掲載文:
ハイ アベイラビリティ(HA)の目的は、システム内での障害(ハードウェアおよびソフトウェア)の影響を制限することです。Cisco NX-OS オペレーティング システムは、ネットワークレベル、システムレベル、およびサービスレベルでのハイ アベイラビリティを実現するよう設計されています。
次の Cisco NX-OS の機能により、障害発生時にトラフィックの中断が最小化または防止されます。
• 冗長性:ソフトウェア アーキテクチャの各側面での冗長性。
• プロセスの分離:あるプロセス内の障害が他のプロセスを中断することを防ぐための、ソフトウェア コンポーネント間の分離。
• 再起動性:システムのほとんどの機能およびサービスは分離されているため、他のサービスを稼動し続けたまま、障害の発生したサービスだけを再起動できます。また、ほとんどのシステム サービスはステートフルな再起動を実行できるため、他のサービスへ透過的に動作を再開できます。
• スーパーバイザ ステートフル スイッチオーバー:アクティブ/スタンバイ状態のデュアル スーパーバイザ構成。状態および設定は、障害の発生時にシームレスかつステートフルなスイッチオーバーを提供するために 2 つの Virtual Supervisor Module(VSM)間で常に同期されます。
Cisco Nexus 1000V システムは次のものから構成されます。
• 仮想サーバ内で実行される Virtual Ethernet Modules(VEM)。VEM は VSM 内でモジュールとして表されます。
• リモート管理コンポーネント。たとえば、VMware vCenter Server はリモート管理コンポーネントです。
• Virtual Machine(VM; 仮想マシン)内で実行される 1 つまたは 2 つの VSM。

表示データ:
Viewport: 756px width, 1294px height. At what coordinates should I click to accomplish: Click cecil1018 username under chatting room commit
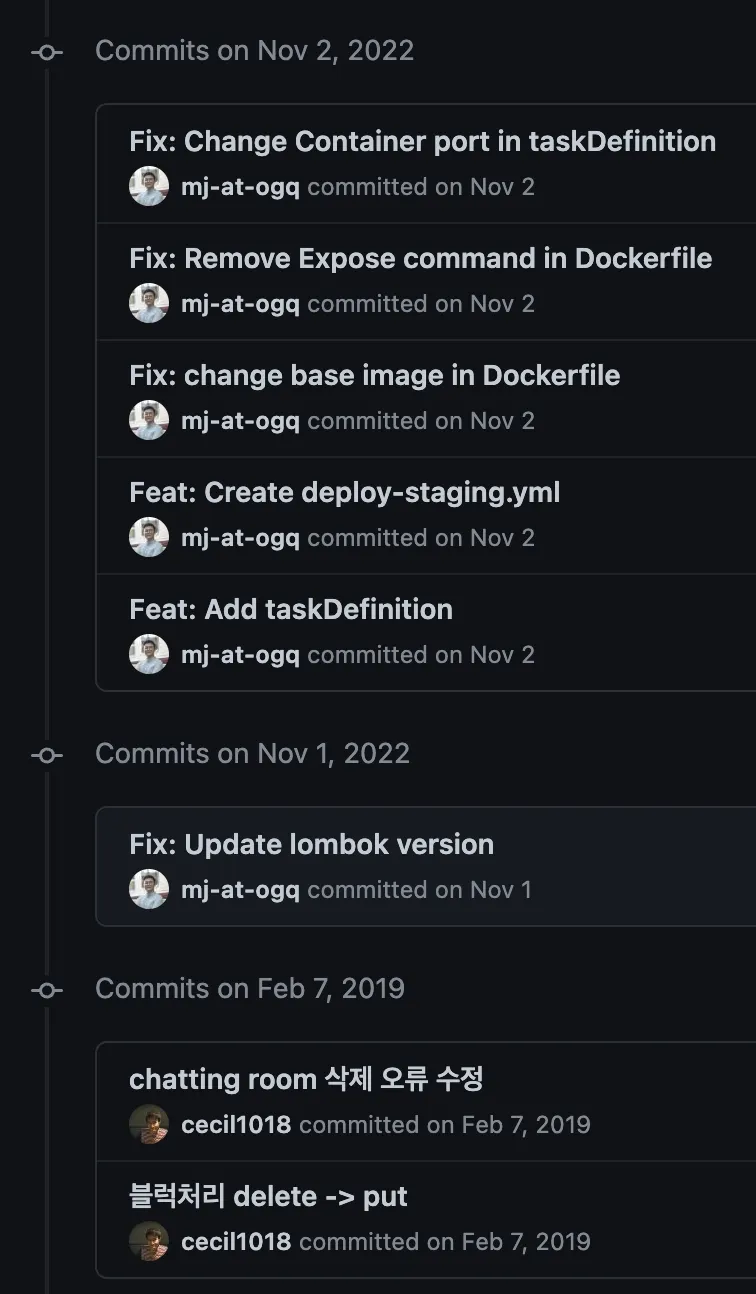coord(236,1125)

作業内容:
- A) ハイ アベイラビリティの文章によると、VEM はどこで実行されますか。
- B) ハイ アベイラビリティの文章を最後の文の後から引き継いで、続きを書いてください。
一覧はハイ アベイラビリティの文章とは別の資料です。

解答:
- A) 仮想サーバ内で実行されます。

- B)
図 1-1 は HA コンポーネントと、HA コンポーネント間の通信リンクを示しています。
Cisco NX-OS ソフトウェアは、プロセスをコンパートメント化して障害の分離、冗長性、および効率性を実現します。
サービスレベル HA の詳細については、「サービスレベル ハイ アベイラビリティの理解」を参照してください。
Cisco NX-OS ソフトウェアでは、 サービス と呼ばれる独立したプロセスが、サブシステムまたはフィーチャ セットの機能または機能セットを実行します。各サービスおよびサービス インスタンスは、独立した保護プロセスとして実行されます。このアプローチにより、高いフォールトトレラントを備えたソフトウェア インフラストラクチャとサービス間での障害の分離を実現できます。サービス インスタンスの障害は、障害時に実行されている他のサービスに影響しません。また、サービスの各インスタンスは独立したプロセスとして実行できます。つまり、ルーティング プロトコルの 2 つのインスタンスは別々のプロセスとして実行できます。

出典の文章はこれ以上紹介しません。